- WHAT NEEDS TO BE DONE: Return the lines of the data below in which the string "computer" occurs.
━━━━━ MATERIAL FOR THIS EXERCISE
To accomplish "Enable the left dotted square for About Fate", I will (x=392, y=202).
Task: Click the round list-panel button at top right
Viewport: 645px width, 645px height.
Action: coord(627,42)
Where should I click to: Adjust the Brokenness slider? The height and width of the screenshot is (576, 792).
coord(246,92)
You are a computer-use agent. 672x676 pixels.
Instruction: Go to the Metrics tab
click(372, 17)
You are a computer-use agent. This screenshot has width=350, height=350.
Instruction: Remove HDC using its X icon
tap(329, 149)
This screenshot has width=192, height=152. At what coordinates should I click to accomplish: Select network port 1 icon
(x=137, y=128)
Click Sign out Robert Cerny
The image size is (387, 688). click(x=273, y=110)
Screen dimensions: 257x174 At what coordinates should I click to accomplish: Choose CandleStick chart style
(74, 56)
━━━━━━━━━━
━━━━━ MATERIAL FOR THIS EXERCISE
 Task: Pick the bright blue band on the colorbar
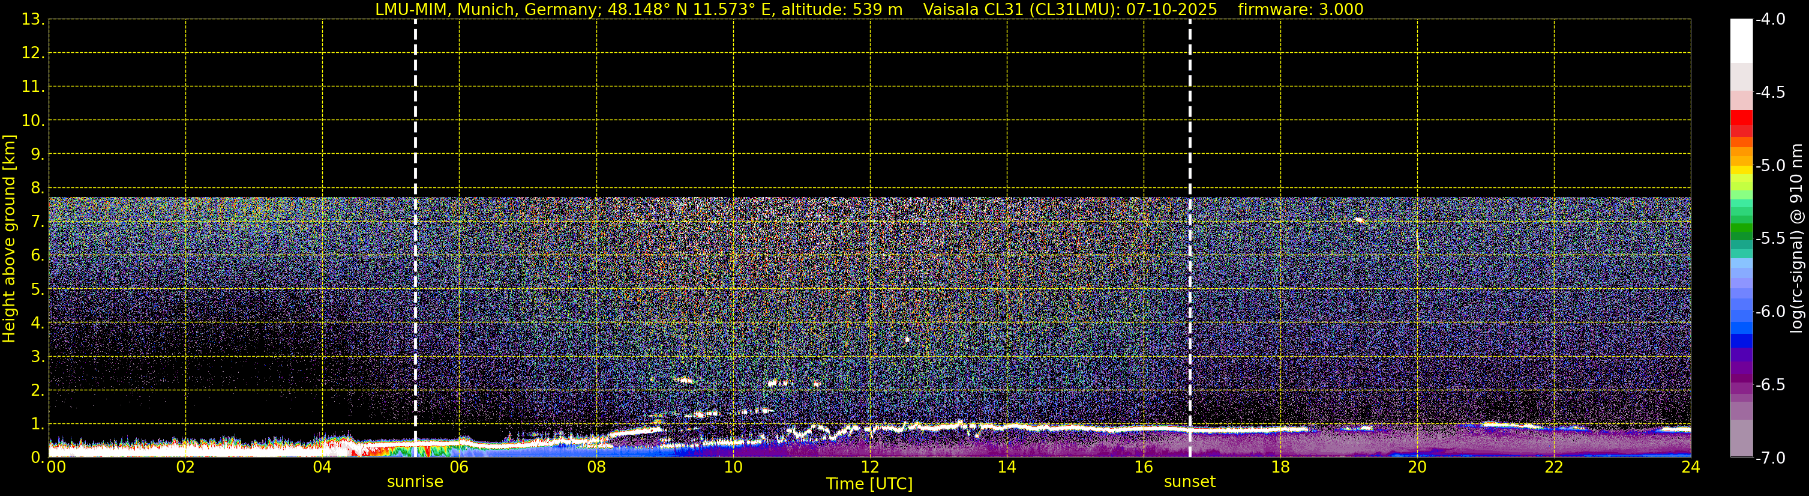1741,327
━━━━━━━━━━
- WRITTEN SOLUTION:
You are a computer-use agent. 672x676 pixels.
You are a computer-use agent. This screenshot has width=350, height=350.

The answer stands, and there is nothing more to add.